Task details ▸ Beginning at the line that mentions "The image size is (332, 269).", retype the rest of the records below exactly. Pictures are not part of the copy.

Records from a data source
◆ ◆ ◆ ◆ ◆ ◆ ◆
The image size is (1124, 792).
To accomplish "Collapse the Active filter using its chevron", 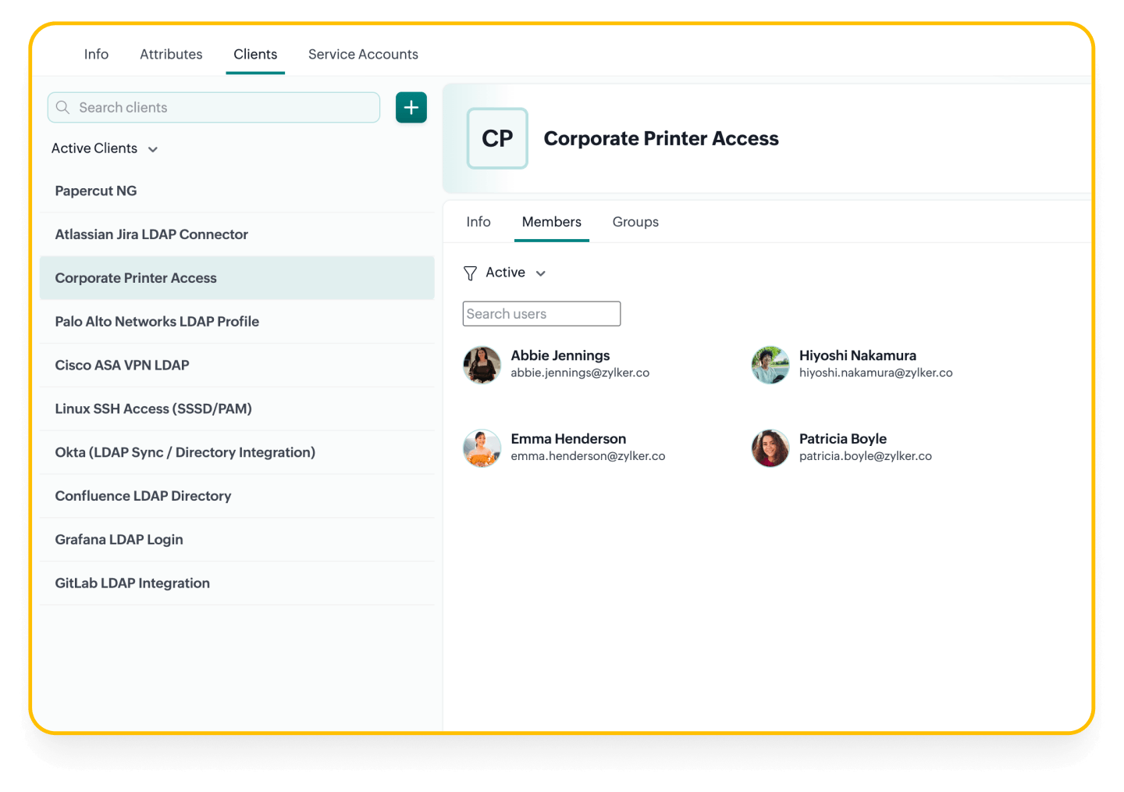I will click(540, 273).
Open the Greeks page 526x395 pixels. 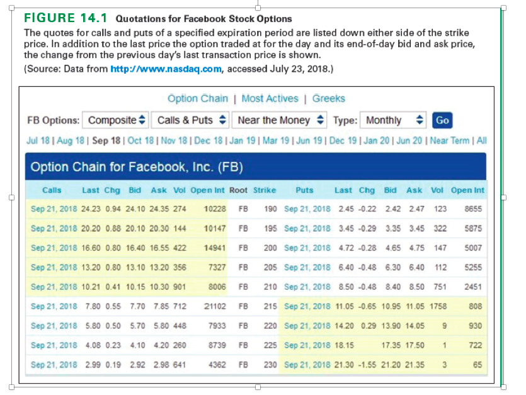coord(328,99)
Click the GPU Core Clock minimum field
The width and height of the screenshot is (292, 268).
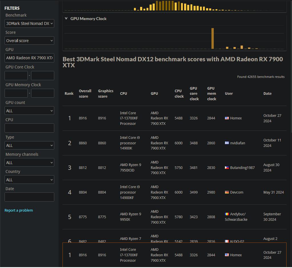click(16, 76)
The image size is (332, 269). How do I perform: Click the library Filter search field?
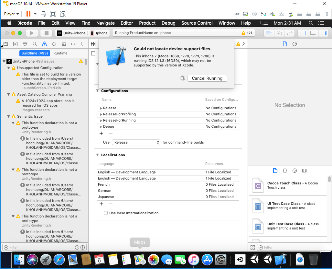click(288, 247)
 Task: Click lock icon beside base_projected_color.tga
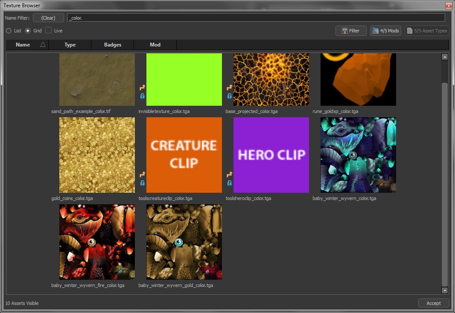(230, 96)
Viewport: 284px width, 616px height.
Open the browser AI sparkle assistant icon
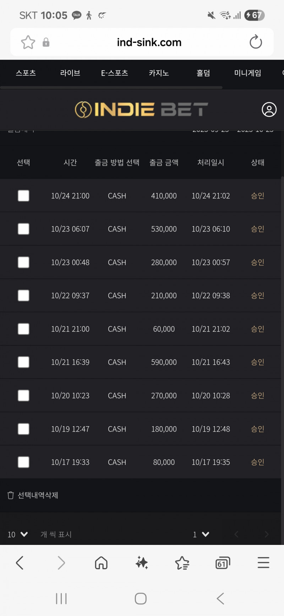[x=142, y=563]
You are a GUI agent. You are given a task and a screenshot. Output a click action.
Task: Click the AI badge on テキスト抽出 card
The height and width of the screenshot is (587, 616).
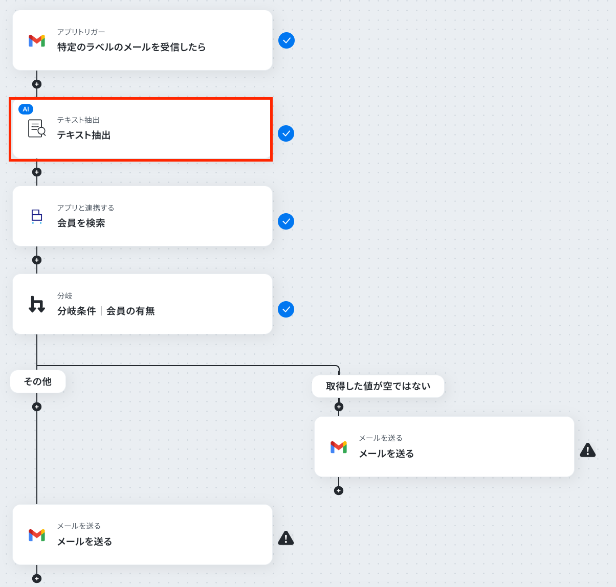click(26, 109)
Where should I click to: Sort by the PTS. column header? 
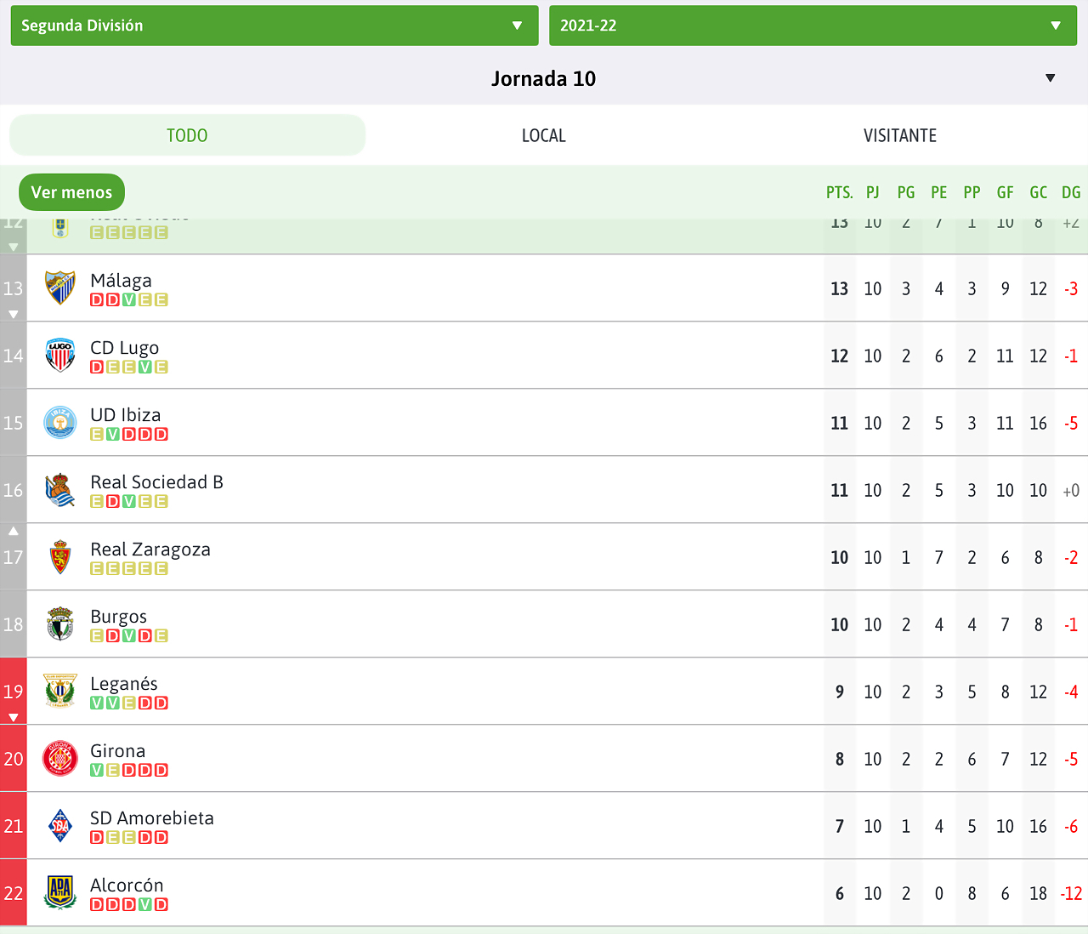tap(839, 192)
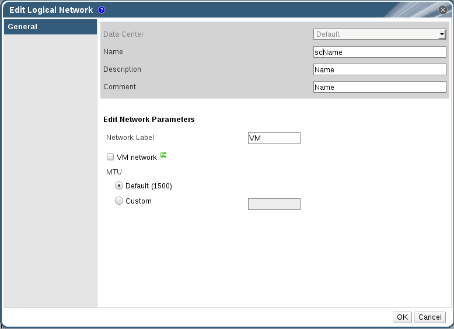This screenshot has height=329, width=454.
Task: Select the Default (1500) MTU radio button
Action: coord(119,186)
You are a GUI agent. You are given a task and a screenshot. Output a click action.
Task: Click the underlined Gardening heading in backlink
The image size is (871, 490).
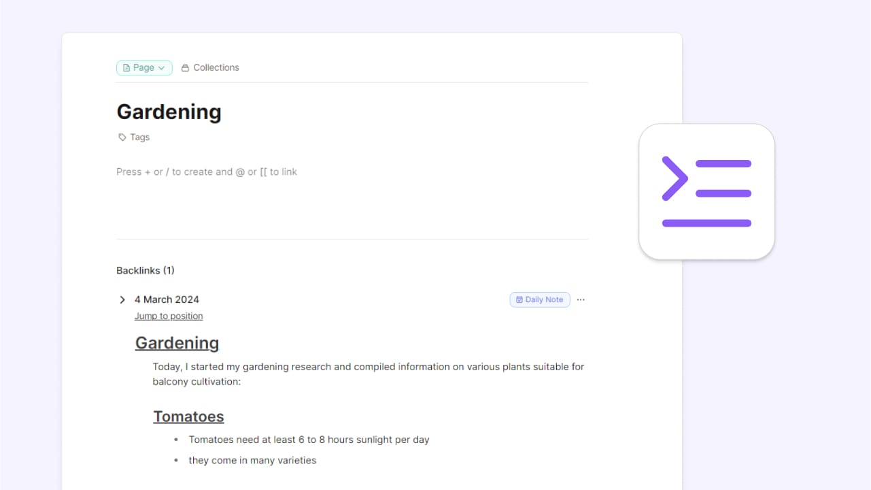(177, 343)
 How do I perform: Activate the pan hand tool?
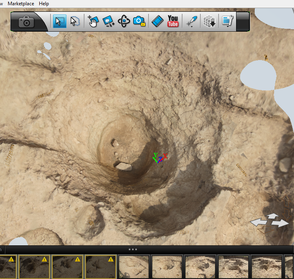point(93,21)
◆ ◆ ◆ ◆ ◆ ◆ ◆
Expected answer ▸
The image size is (332, 269). How do I perform: Click the library Filter search field?
click(288, 247)
 Task: Click lock icon beside base_projected_color.tga
(230, 96)
Viewport: 284px width, 616px height.
Open the browser AI sparkle assistant icon
[x=142, y=563]
You are a GUI agent. You are given a task and a screenshot. Output a click action.
Task: Click the AI badge on テキスト抽出 card
The height and width of the screenshot is (587, 616).
click(26, 109)
Where should I click to: Sort by the PTS. column header? 
tap(839, 192)
This screenshot has height=329, width=454.
Task: Select the Default (1500) MTU radio button
Action: coord(119,186)
You are a GUI agent. You are given a task and a screenshot. Output a click action.
Task: Click the underlined Gardening heading in backlink
The image size is (871, 490).
(177, 343)
 How do I perform: Activate the pan hand tool?
point(93,21)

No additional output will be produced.